### Exercise prompt:
Go through the data below and count every line that has the word "Brix". Return only the count.

(Collected data entries)
┏━━

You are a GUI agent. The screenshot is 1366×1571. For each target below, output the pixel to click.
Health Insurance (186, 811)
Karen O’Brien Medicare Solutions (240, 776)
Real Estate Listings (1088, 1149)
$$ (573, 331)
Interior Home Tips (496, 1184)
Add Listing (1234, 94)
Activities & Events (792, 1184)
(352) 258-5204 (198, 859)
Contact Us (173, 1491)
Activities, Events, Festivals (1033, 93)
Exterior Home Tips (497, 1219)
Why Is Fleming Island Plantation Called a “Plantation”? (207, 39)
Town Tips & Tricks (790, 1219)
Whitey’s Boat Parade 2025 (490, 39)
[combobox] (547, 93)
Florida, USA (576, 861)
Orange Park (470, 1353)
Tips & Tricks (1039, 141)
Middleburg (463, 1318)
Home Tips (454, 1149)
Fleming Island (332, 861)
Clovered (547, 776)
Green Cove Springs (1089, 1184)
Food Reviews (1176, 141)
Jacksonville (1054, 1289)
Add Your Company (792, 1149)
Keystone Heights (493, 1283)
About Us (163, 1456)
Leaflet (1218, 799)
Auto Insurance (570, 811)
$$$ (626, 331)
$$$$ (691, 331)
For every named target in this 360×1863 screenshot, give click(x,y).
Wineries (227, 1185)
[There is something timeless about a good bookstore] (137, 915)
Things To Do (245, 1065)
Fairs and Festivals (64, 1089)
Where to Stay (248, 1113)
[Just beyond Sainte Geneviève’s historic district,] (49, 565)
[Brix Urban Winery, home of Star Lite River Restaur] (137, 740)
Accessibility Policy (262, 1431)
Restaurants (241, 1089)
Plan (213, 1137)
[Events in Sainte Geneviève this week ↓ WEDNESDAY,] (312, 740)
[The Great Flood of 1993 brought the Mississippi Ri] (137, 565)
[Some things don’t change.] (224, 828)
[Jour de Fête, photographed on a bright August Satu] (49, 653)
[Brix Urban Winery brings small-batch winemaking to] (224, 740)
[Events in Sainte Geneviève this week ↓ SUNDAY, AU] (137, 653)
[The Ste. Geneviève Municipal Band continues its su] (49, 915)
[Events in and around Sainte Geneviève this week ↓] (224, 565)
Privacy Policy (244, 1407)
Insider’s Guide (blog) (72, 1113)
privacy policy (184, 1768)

┗━━

### Written reply:
2